CUDA and NPP Misc Issues

Hi All!

Im new to the forum, and relatively new to programming nVidia GPUs with CUDA. I am using ‘CUDA By Example’ as a guide. I have downloaded the SDK for C runtime CUDA, and also NPP.

I have some general questions that I would appreciate any help on:

First one: In the best practices document for programming with CUDA, they talk about how one can use asynchronous copy commands such as cudaMemcpyAsync. This doesnt block the CPU thread, and allows one to transfer data to the device (GPU) RAM from the host (CPU) RAM. So far so good. You use a non-default stream number for that, like say, ‘stream1’. Suppose you also wanted to process that data once its copied to the device, so you can call your kernel right afterwards, using stream2. So in this simple example:

cudaMemcpyAsync(a_d, a_h, size, cudaMemcpyHostToDevice, stream1);
kernel<<<grid, block, 0, stream2>>>(otherData_d);

The above code will start transferring data from the host to the device via stream1 WITHOUT blocking the CPU, so right after the device starts to process the data (while its being transfered?) via stream2. Is my understanding here correct?

Next, and this is the part that really confuses me, they show the following code:

for (i=0; i<nStreams; i++)
offset = i
cudaMemcpyAsync(a_d+offset, a_h+offset, size, dir, stream[i]);

for (i=0; i<nStreams; i++)
offset = iN/nStreams;
nStreams), nThreads, 0, stream>>>(a_d+offset);

Apparently this will start stream1 to copy, and then as soon as it is done, start processing on stream1 as well. Then while processing stream1, copying on stream2 starts, etc etc. How can this possibly be? Can someone walk me through the exact order this is going to be executed in? I really appreciate it!

My second question is in regards to NPP - quite simply, I was looking at its documentation, and I couldnt for the life of me find a command for multiplying two vectors together… they have one for add, subtract, but none for multipies… I checked BLAS1 BLAS2 and BLAS3 level function calls. Anyone know anything about this?

Thanks in advance everyone!

What exactly confuses you? The device has a dedicated unit (a DMA engine) (in Fermi architecture, actually, two of them) whose purpose is to transfer data to and from video memory. Once it is done copying the first block, it informs the part responsible for scheduling kernels, the kernel from stream 1 begins execution, the transfer unit moves on to the next block.

- _Provided entries_:
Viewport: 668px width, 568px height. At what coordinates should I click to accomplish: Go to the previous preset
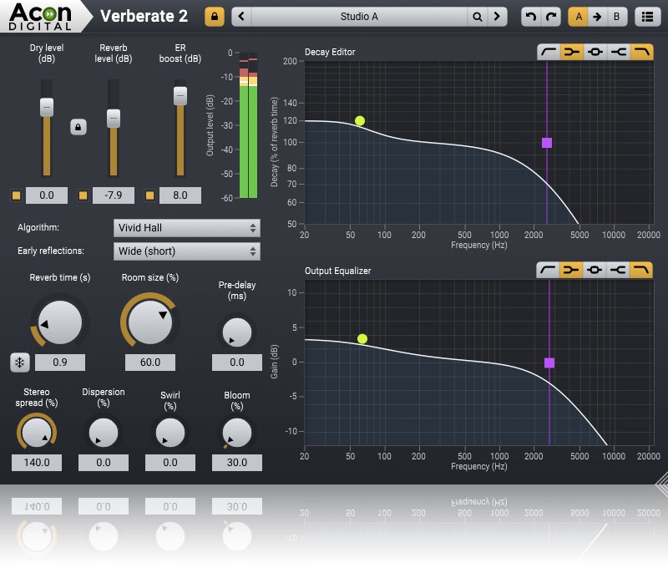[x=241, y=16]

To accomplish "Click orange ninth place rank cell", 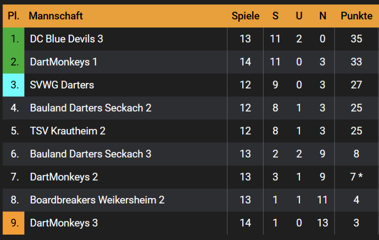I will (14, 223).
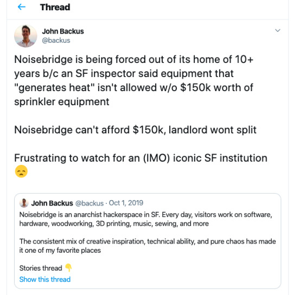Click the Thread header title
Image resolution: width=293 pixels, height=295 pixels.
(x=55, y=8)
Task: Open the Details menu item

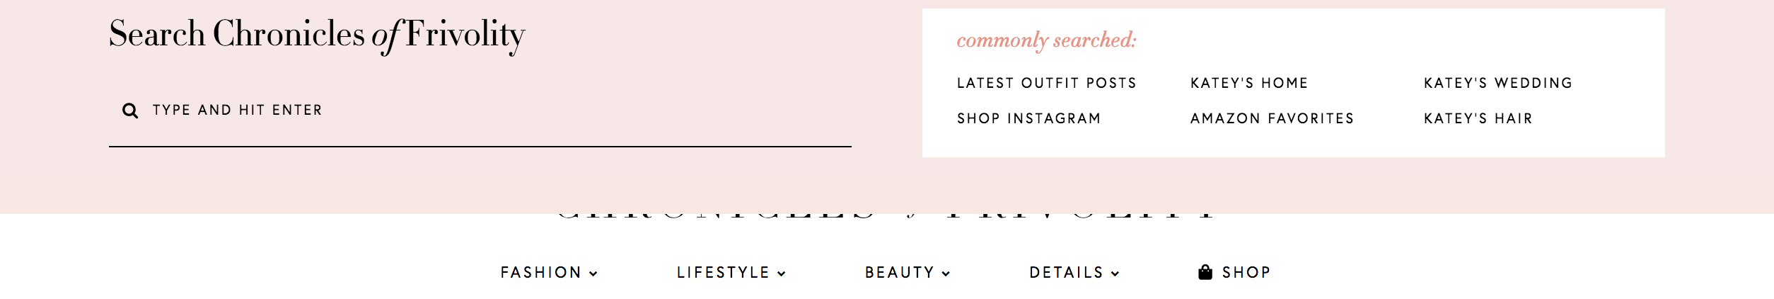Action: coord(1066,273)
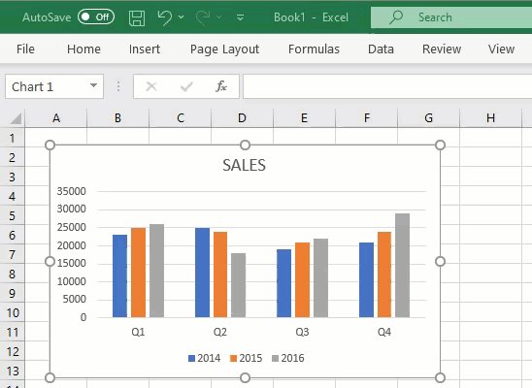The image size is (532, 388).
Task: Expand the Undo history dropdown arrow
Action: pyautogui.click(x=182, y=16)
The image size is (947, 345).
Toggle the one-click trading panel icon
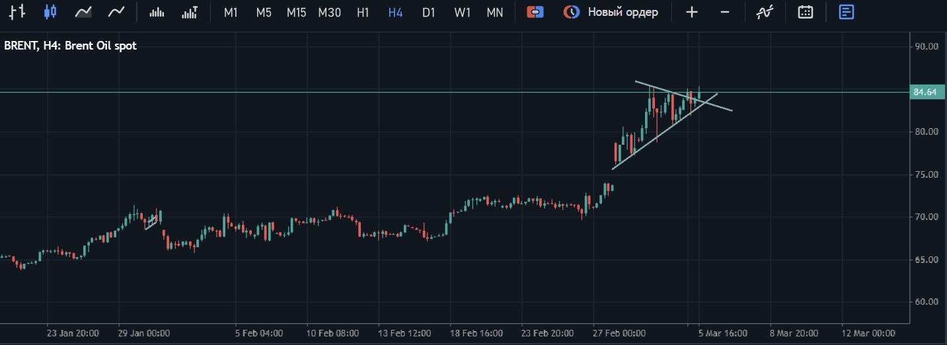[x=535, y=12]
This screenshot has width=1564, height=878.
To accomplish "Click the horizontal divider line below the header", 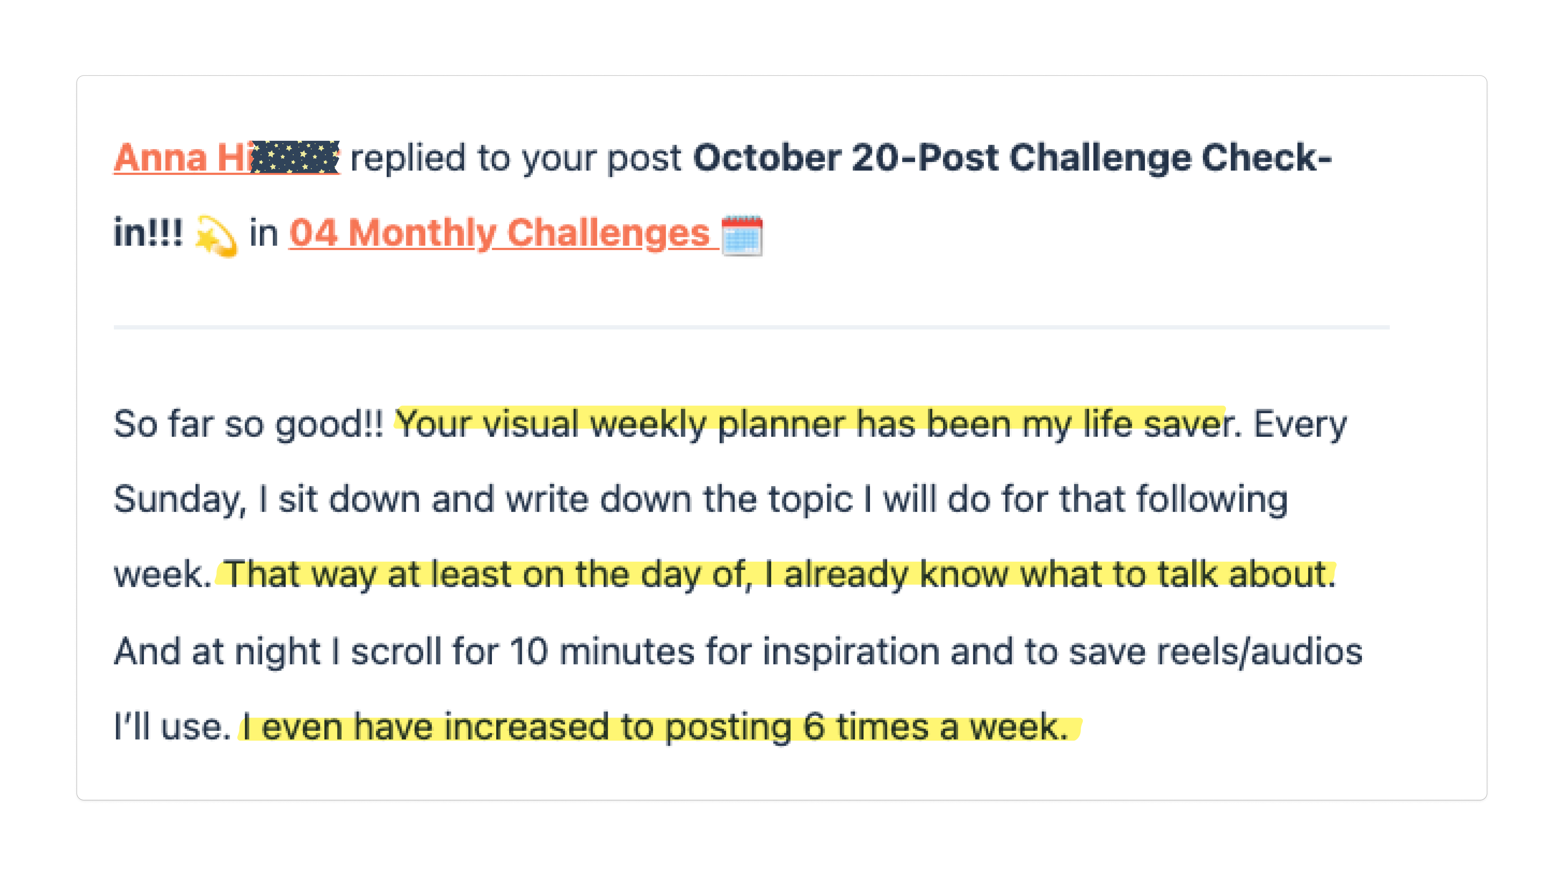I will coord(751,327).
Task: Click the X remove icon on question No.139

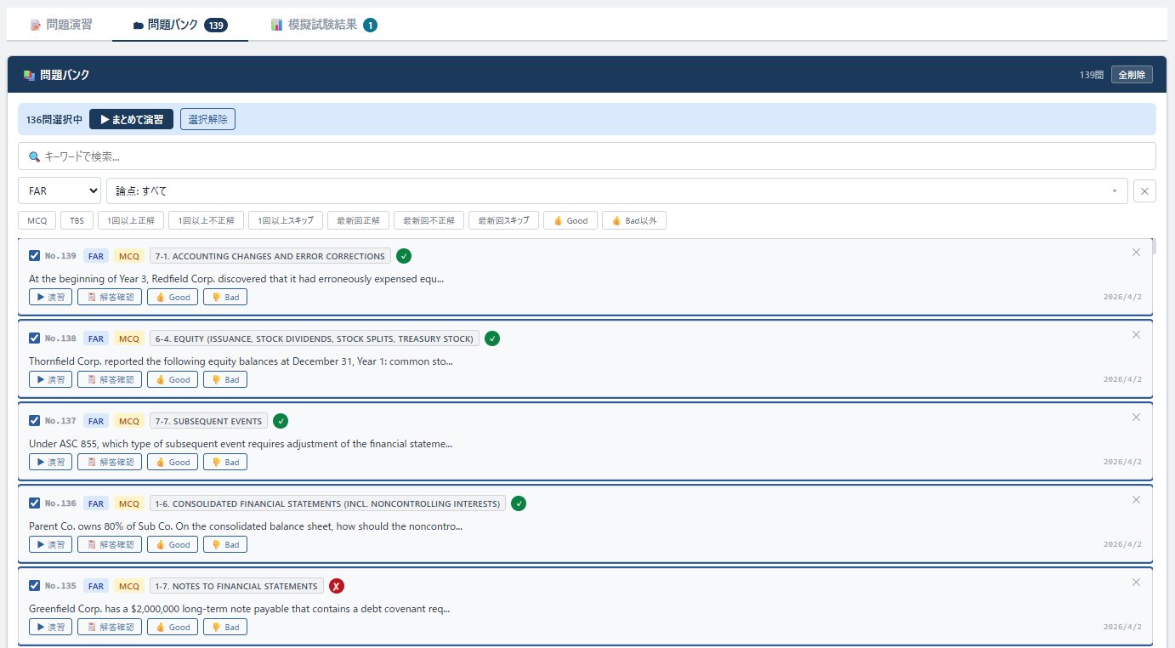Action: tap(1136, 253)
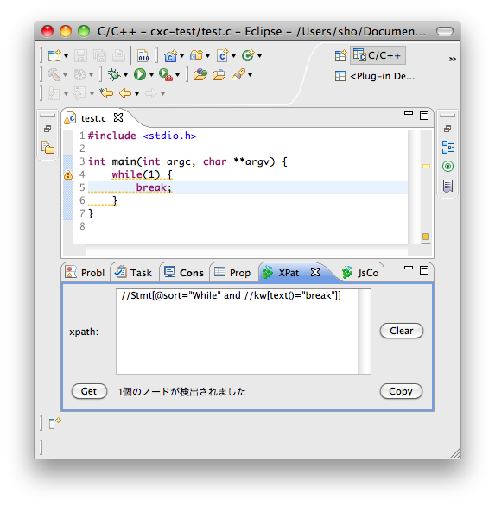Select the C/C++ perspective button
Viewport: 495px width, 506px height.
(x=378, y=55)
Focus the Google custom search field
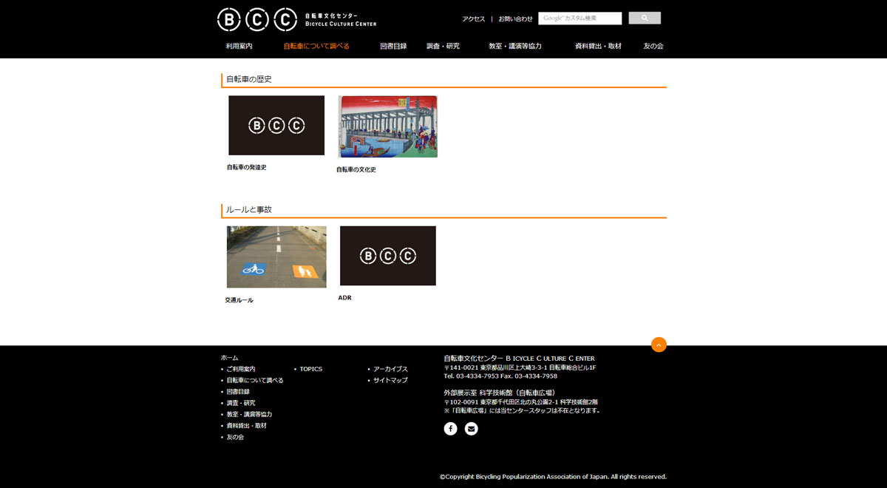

- _Parts of the exercise_:
• A. Rewrite the CUDA forum thread starting at "What exactly confuses" and ending at "the next block.", substituting "copy engine" for "DMA engine".
• B. How many lines of the entries contain the string "width"? Give only the number.
The CUDA forum thread and the entries are unrelated to each other.

- _Written responses_:
• A.
What exactly confuses you? The device has a dedicated unit (a copy engine) (in Fermi architecture, actually, two of them) whose purpose is to transfer data to and from video memory. Once it is done copying the first block, it informs the part responsible for scheduling kernels, the kernel from stream 1 begins execution, the transfer unit moves on to the next block.

• B. 4